Every line with the string "Ινστιτούτο" in it belongs in your answer, so copy them all from the data.

(Saved entries)
+ + + + + + +
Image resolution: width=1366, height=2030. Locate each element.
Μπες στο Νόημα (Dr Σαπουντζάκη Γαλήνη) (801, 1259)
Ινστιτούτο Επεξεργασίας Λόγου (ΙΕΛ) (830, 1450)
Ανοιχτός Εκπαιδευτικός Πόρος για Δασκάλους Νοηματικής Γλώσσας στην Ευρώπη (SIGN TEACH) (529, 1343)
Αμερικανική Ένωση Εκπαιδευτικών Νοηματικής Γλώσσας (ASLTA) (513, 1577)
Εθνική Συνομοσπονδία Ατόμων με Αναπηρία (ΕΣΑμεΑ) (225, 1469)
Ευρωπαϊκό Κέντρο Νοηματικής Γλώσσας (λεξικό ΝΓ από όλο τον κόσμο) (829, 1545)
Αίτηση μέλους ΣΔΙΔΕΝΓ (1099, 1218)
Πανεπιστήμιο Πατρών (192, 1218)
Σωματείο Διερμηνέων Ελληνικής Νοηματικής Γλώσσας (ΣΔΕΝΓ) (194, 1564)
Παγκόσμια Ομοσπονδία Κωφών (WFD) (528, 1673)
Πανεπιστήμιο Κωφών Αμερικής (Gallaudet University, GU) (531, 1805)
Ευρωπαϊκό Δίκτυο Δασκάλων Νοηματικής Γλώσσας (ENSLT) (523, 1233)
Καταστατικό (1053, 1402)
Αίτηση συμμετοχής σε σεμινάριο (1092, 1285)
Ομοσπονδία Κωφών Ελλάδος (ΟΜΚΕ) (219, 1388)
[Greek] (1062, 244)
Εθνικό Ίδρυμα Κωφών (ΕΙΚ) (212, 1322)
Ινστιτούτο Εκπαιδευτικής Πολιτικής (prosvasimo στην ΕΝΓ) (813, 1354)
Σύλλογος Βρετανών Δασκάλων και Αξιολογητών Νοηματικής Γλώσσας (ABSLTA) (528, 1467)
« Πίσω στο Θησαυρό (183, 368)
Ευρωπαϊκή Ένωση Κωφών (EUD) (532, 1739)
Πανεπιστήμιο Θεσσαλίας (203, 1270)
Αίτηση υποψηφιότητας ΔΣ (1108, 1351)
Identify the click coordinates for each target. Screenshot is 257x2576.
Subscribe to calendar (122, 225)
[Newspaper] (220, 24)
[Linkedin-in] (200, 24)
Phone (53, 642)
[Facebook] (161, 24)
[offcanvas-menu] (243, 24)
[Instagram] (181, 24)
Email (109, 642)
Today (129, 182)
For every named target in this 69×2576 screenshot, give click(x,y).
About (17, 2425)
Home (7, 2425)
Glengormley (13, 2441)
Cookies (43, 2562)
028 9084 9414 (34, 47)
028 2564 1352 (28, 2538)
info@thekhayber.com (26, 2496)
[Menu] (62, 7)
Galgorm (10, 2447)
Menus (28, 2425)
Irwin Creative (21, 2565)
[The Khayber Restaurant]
+ + + + + + +
EXERCISE RESULT -
Ινστιτούτο Επεξεργασίας Λόγου (ΙΕΛ) (830, 1450)
Ινστιτούτο Εκπαιδευτικής Πολιτικής (prosvasimo στην ΕΝΓ) (813, 1354)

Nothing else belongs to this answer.